We saw that maintenance certification for the home, including the maintenance for a bath-chair was now up to date.

2 October 2013

During a routine inspection

People who used the service we spoke with told us they were happy with the service they received. People told us that the staff were excellent and were considerate of their care needs. One person said: 'nothing is too much trouble for the staff', and one relative said: 'the staff are marvellous and they fit in with my mums routines'.

People told us they were always treated in a respectful manner, and the staff knew them well and understood how to attend to their needs. Everyone we spoke with said that the staff explained what they were doing and involved them in decisions about their care. People said they were given choices about meals and activities and they felt safe and well cared for. A number of people said that the food was excellent and was always freshly cooked.

The home was generally well maintained and decorated but one bathroom was in a poor state of decoration. The provider ensured that safe recruitment practices were adhered to in order to keep people safe. There was a system for people to make complaints and people told us they knew how to use this, but said they hadn't needed to as they were happy with service provided.

7 December 2012

During a routine inspection

We found that people were treated respectfully and were included when supported by staff, for example during mealtimes and when doing activities with the activities coordinator. We saw that staff took their time when helping each person to make choices of food and when taking part in activities. Three people told us that the staff listened to them, and asked them about how they'd like to do things, for example agreeing the times they wanted to get up and go to bed.

We reviewed information about three people's care and found that their care needs were being planned for with their involvement and care plans were signed by people or by their families. We found that the staff understood people's care needs and how to protect them from risk and harm. We found that staff had adequate training and supervision and were supported by the agency's management to do their job.

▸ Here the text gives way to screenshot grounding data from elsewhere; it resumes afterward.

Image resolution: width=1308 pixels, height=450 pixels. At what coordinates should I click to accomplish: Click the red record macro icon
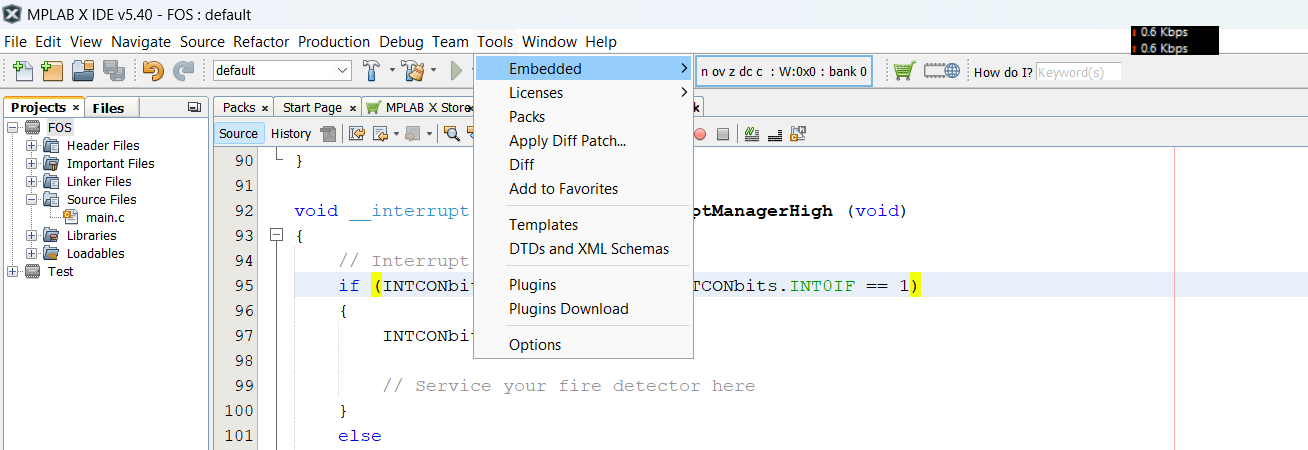700,134
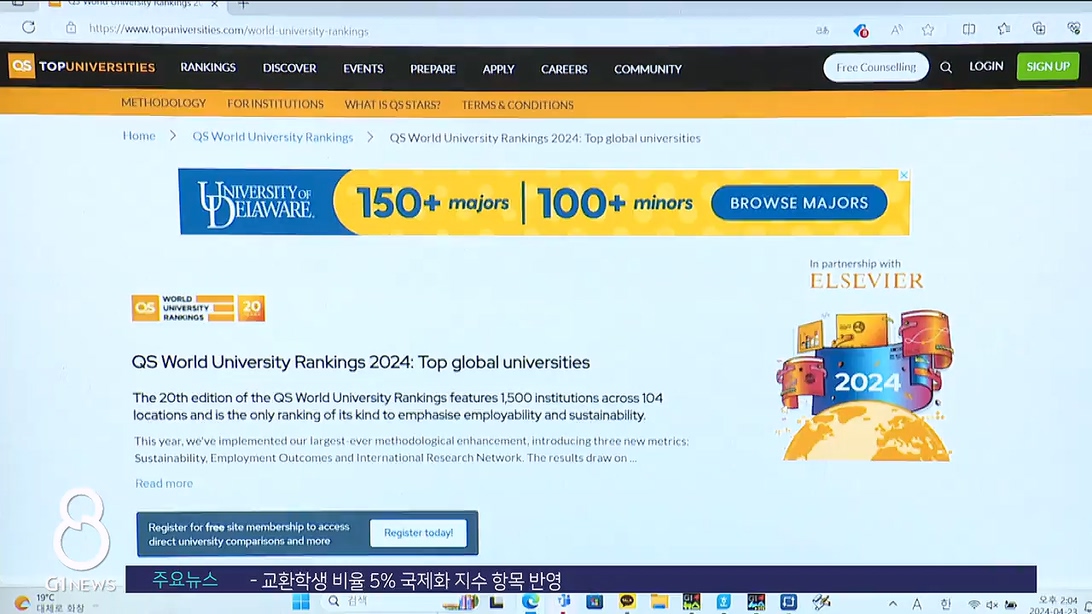The width and height of the screenshot is (1092, 614).
Task: Refresh the page with the reload icon
Action: click(28, 29)
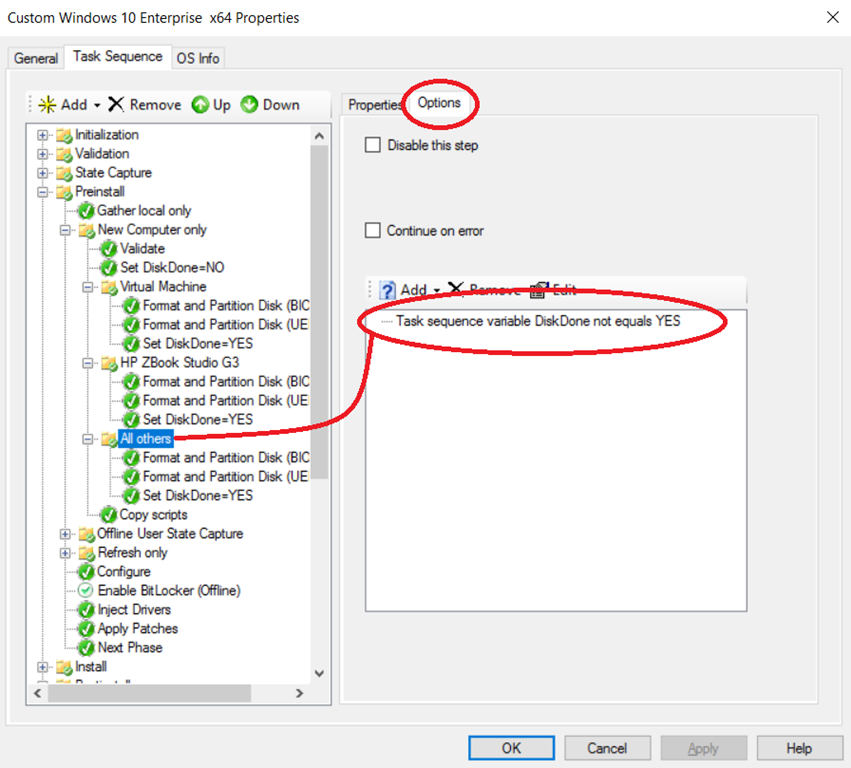851x768 pixels.
Task: Enable the Disable this step checkbox
Action: click(x=373, y=145)
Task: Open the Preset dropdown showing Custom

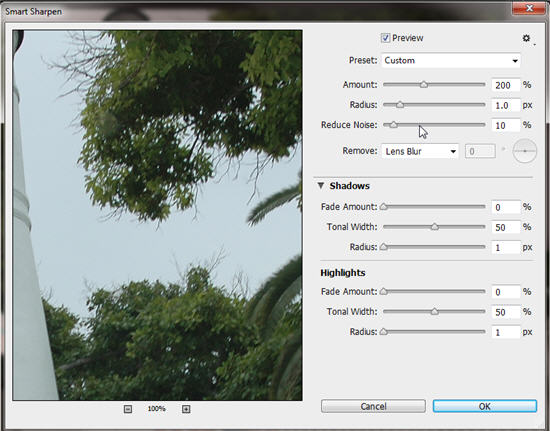Action: pos(451,60)
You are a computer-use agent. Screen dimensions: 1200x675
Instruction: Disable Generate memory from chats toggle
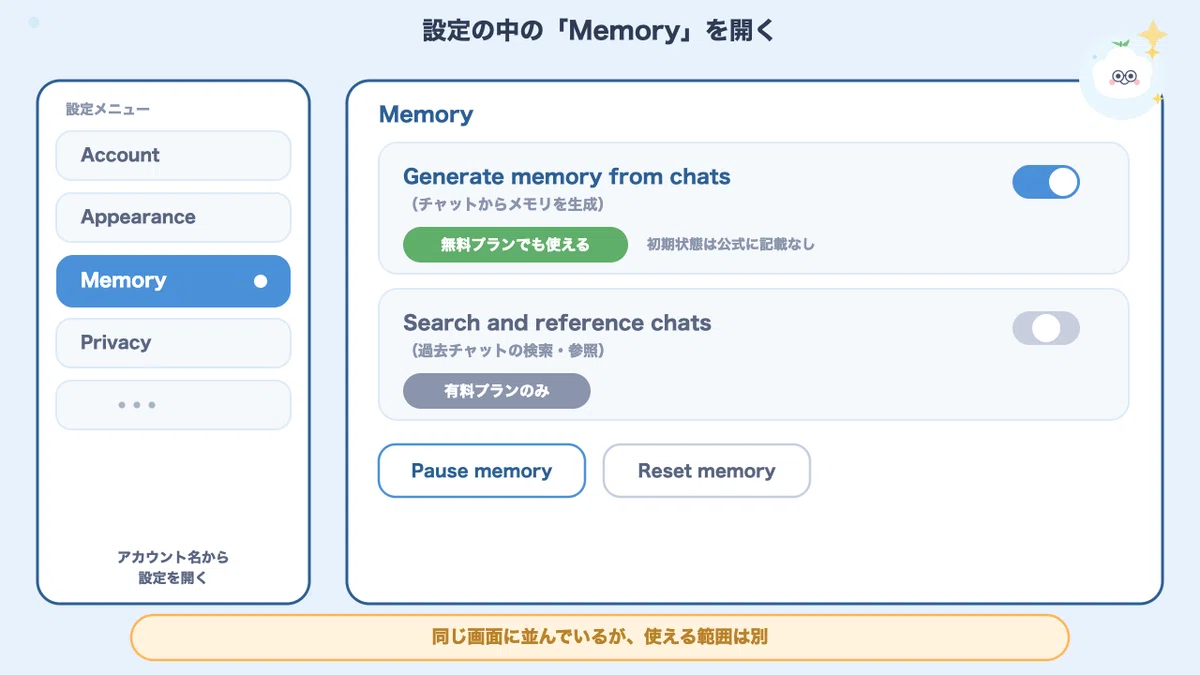[1046, 182]
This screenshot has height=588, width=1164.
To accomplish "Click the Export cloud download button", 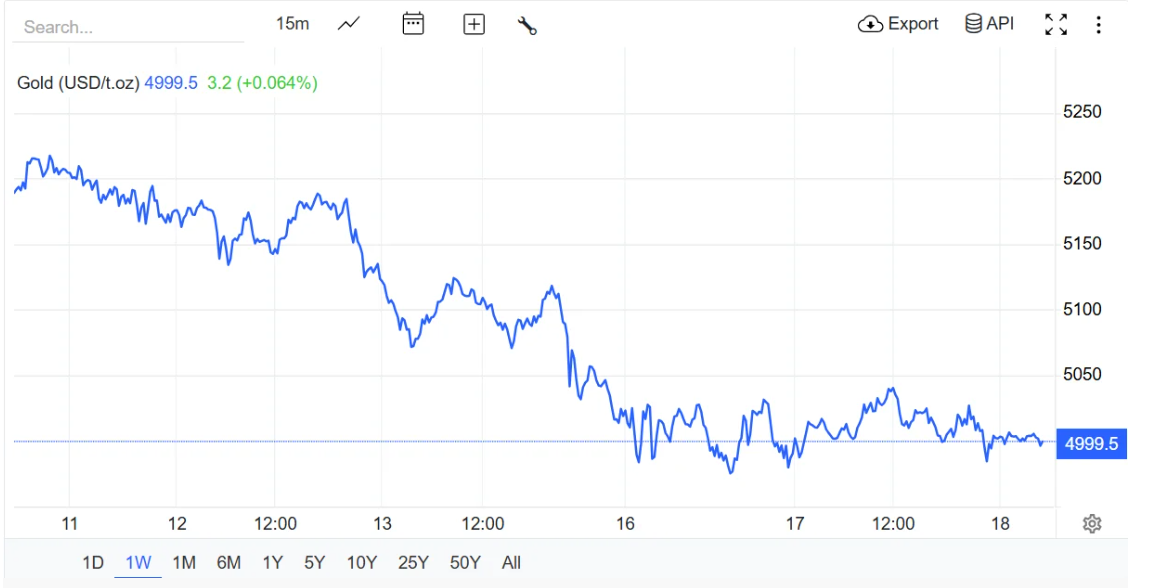I will click(898, 24).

Appropriate checks were being done by the provider to ensure that the quality of people's care was maintained.

27 January 2012

During an inspection in response to concerns

People we spoke with who used the service said they knew there was a care plan for them. They were happy for us to examine it if we needed to as part of the inspection. Visiting relatives also said that they had been asked by the home about their relatives care needs and that they knew there was a care plan for staff to follow. Some people were not aware of what we meant by a care plan, but said they may have forgotten and that the staff did speak with them about their care needs regularly. They said they were very satisfied with their care, and the way that they were treated by staff. All said that they felt safe in the home.

People who lived there told us there was always a good variety of food on offer and, if they didn't like something that had been cooked, they weren't given it again.

Overall, the feedback we received from people who lived at the home was very complimentary about the way staff respected their rights and encouraged them to get involved in the running of their home. They said the staff knew what care was needed and they do things the way people who used the service wanted them to.

People told us staff enabled them to say what they felt and respected their privacy and dignity. They said that staff knew what they were doing and that they feel safe in the home. We observed staff to be respectful when speaking with people. People told us that the food was good and that they were asked about activities they would like to do, such as going out to the shops and church visits. People said that their families visited regularly and were made to feel welcome.